Loki is not much appeased, but there’s nothing that can be done. When Thor brushes the tears from his cheeks, smiles his big bright smile, and says, “You’ll feel better after a hearty meal. Come, let us break our fast together,” Loki knows he has no choice but to get out of bed and face the world head-on.

Loki takes the clothing Thor has brought behind his changing screen, because though it seems unlikely that Thor doesn’t know about his Otherness, he finds he feels too brittle to find out for certain. The clothes Thor has brought him are not his own, in varying and ugly shades of brown and blue, but they are warm on his skin and he finds them comfortable enough. Thor even brushes Loki’s hair, making even more of a mess of it, but a splash of water slicks it a bit and though Loki knows when it dries it will be a curly disaster, for now he’s presentable.

He takes Thor’s hand when they leave the nursery, as he has always done, and Thor looks down at him in surprise before squeezing his fingers. If Loki closes his eyes, the familiar smell of his brother, the cadence of his walk and the sound of his breathing, can almost fool him into believing all is well.

He feels _fragile_ in a way he is not accustomed to, so it is perhaps with little surprise that when they enter the dining hall together, morning sunlight just beginning to break over the horizon, he freezes at the sight of the warriors seated at the long table.

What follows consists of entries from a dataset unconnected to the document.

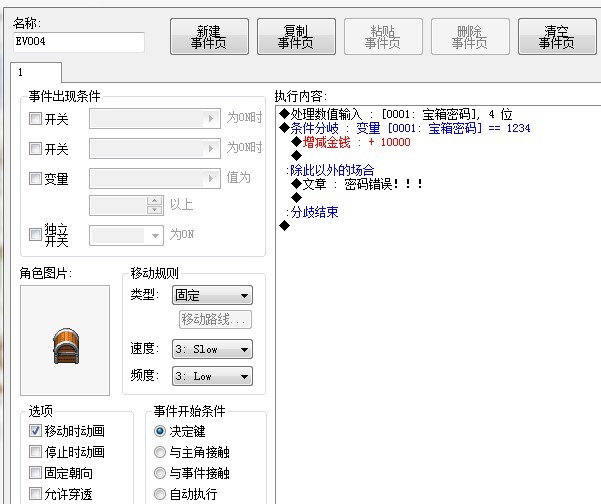This screenshot has height=504, width=601.
Task: Select the 与主角接触 trigger radio button
Action: tap(159, 452)
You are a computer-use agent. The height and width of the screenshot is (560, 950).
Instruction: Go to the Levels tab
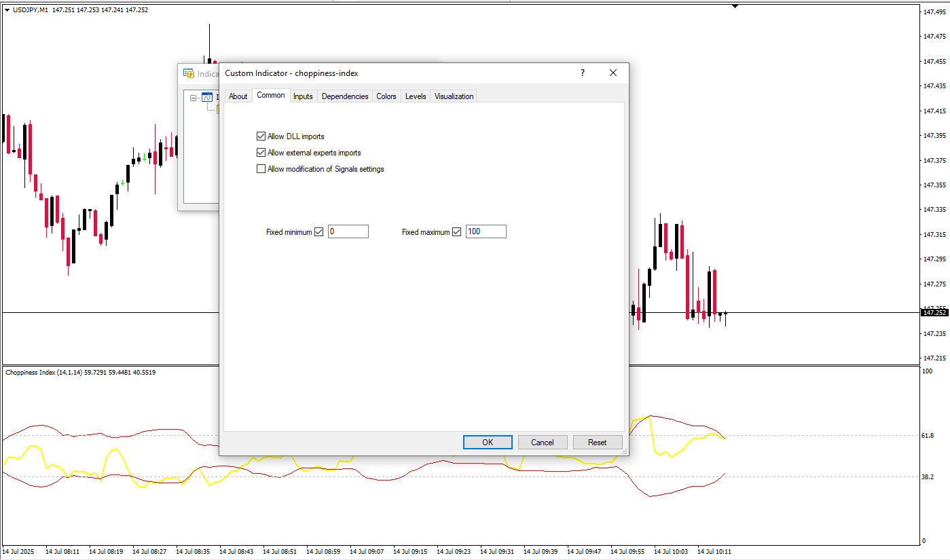pyautogui.click(x=416, y=96)
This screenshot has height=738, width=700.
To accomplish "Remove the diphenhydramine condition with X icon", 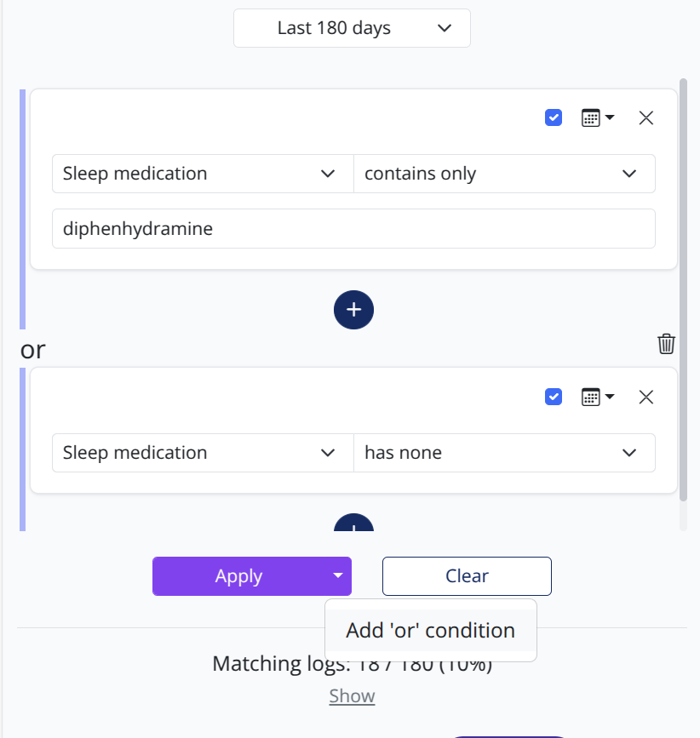I will [646, 117].
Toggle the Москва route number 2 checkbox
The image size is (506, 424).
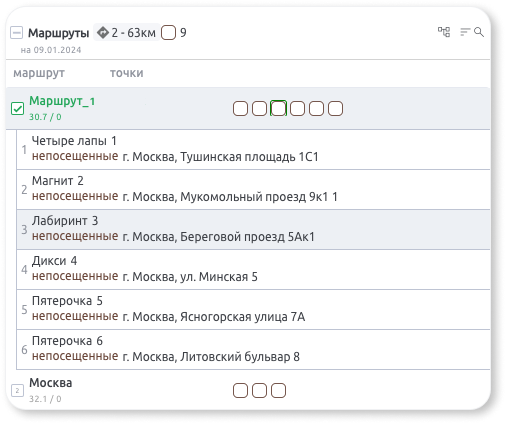[17, 390]
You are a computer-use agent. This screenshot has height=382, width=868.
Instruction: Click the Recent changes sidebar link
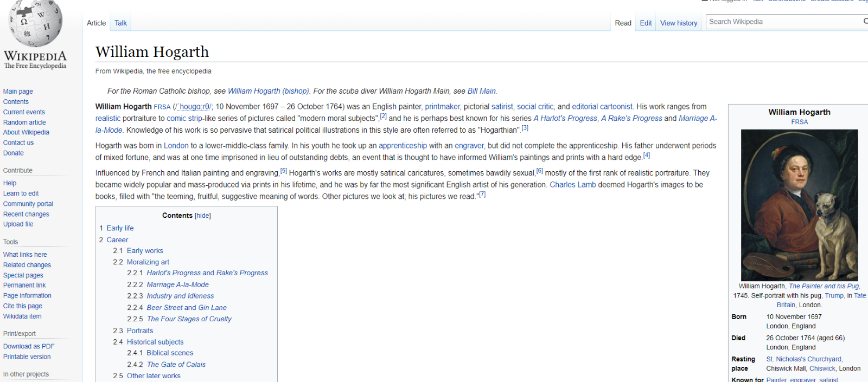pyautogui.click(x=26, y=214)
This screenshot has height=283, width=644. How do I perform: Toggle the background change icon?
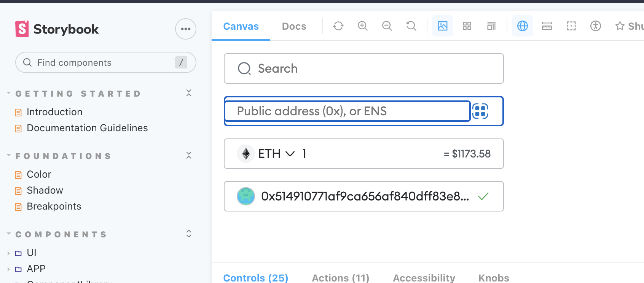click(x=442, y=26)
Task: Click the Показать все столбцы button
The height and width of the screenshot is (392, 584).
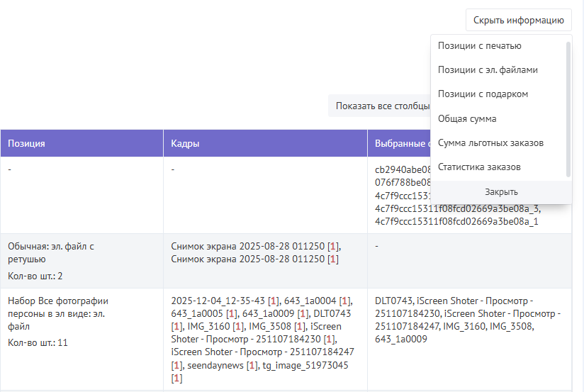Action: coord(383,106)

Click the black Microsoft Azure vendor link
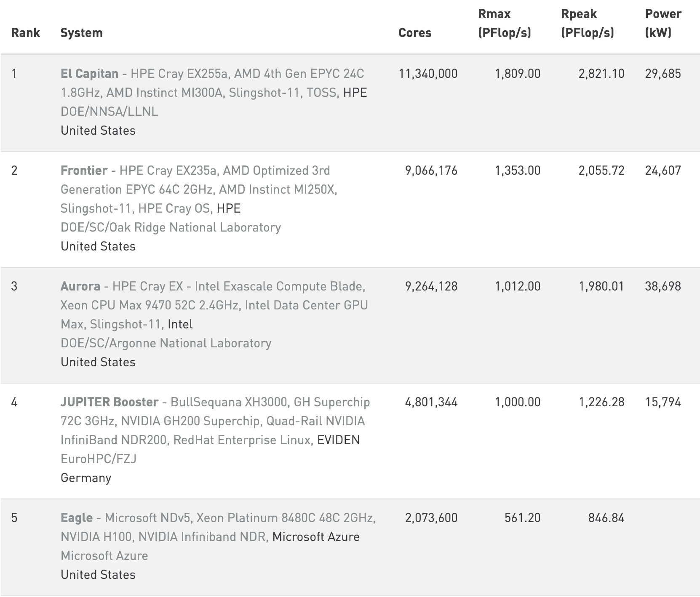316,537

There is a man, long in his red beard who can only be a son of Lord Arnbjorg, and only one such son had ever been compatriots with Thor. He has a massive bowl of bread pudding in front of him and is speaking with a blond man sat at the head of the table. The blond man’s hair lies combed back from his brow, and a frankly ridiculous mustache is twirled at each corner of his mouth. Beside them sits a son of Vanaheim, his dark features smooth as glass.

Of course. Of _course_ they would still be Thor’s brothers-in-arms.

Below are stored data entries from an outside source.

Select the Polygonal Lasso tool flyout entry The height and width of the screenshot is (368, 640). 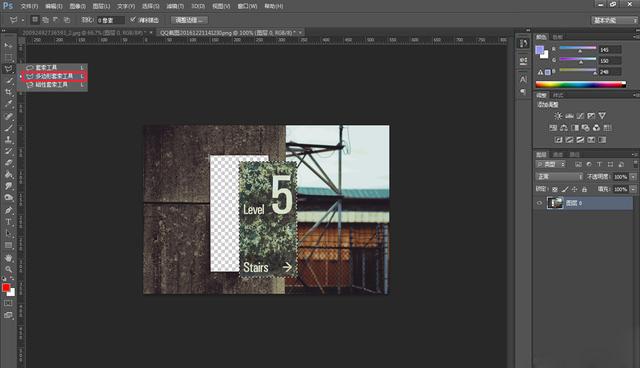53,76
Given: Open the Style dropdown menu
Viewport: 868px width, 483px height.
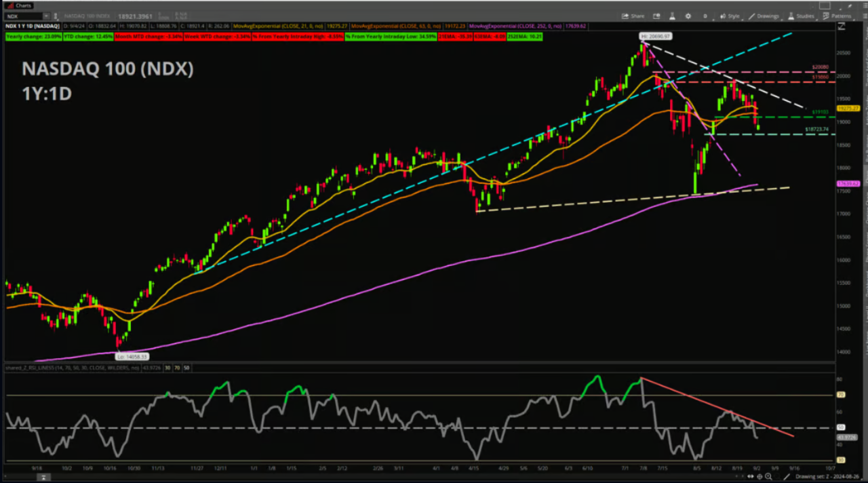Looking at the screenshot, I should (x=730, y=16).
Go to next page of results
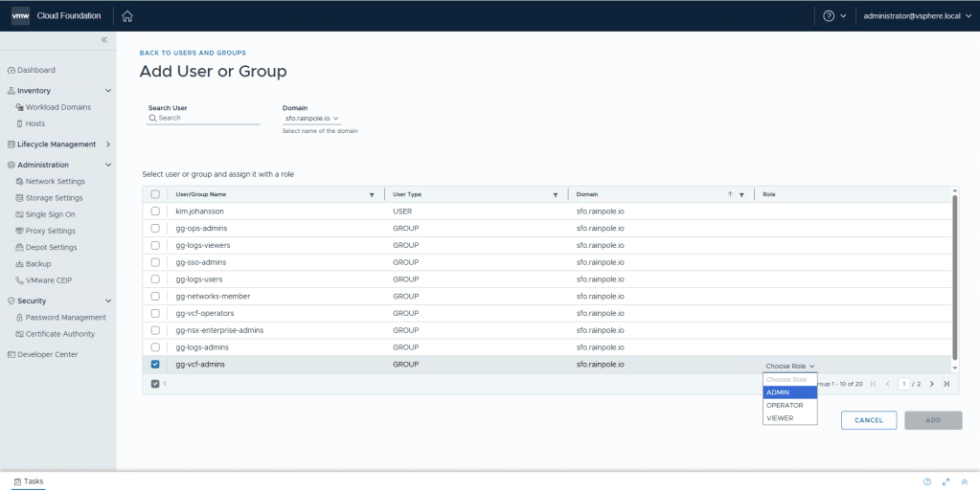The image size is (980, 490). pos(931,384)
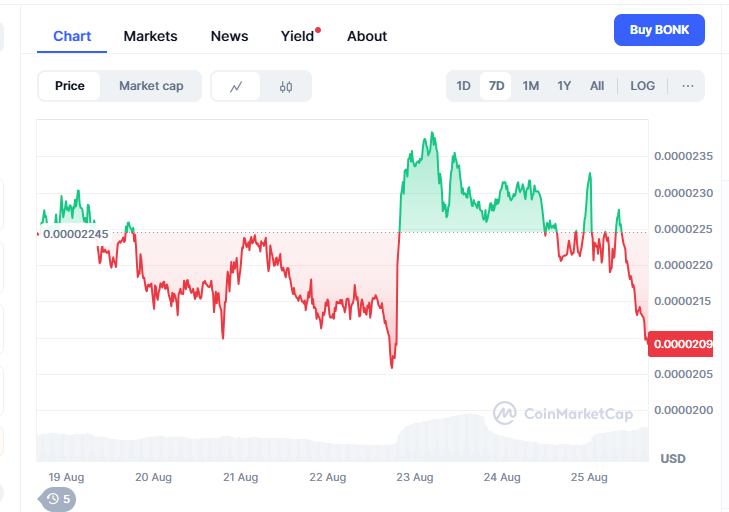729x512 pixels.
Task: Switch to candlestick chart icon
Action: [x=286, y=86]
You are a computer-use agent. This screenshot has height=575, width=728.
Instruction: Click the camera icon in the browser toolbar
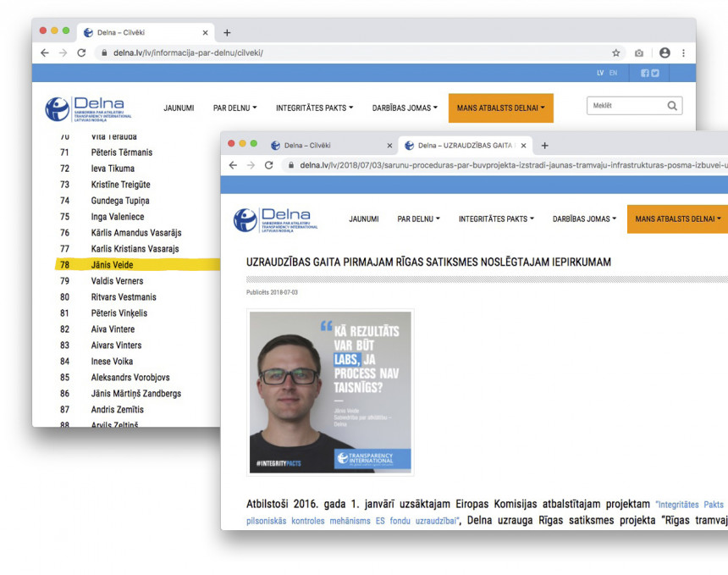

They weren’t boys anymore but grown men, and when they catch sight of Thor and stand, the knot of terror that had been steadily growing beneath Loki’s ribs sprouts teeth.

What defense could Loki possibly have now, against his tormentors?

“It’s true, then,” Volstagg says quietly, his blue eyes hooded as he stares at Loki with something in his expression Loki doesn’t recognize and can’t place.

If Thor towers over him Volstagg is _a giant_ , thick as a tree and just as tall. His long, heavy beard does little to hide the barrel of his powerful chest, the giant branches of his arms. Now… now, Volstagg is so large, so strong, so powerful that he could throw Loki across the room, could hang him from the rafters, tear him limb from limb. He carries an axe at his hip that’s as long as Loki is tall.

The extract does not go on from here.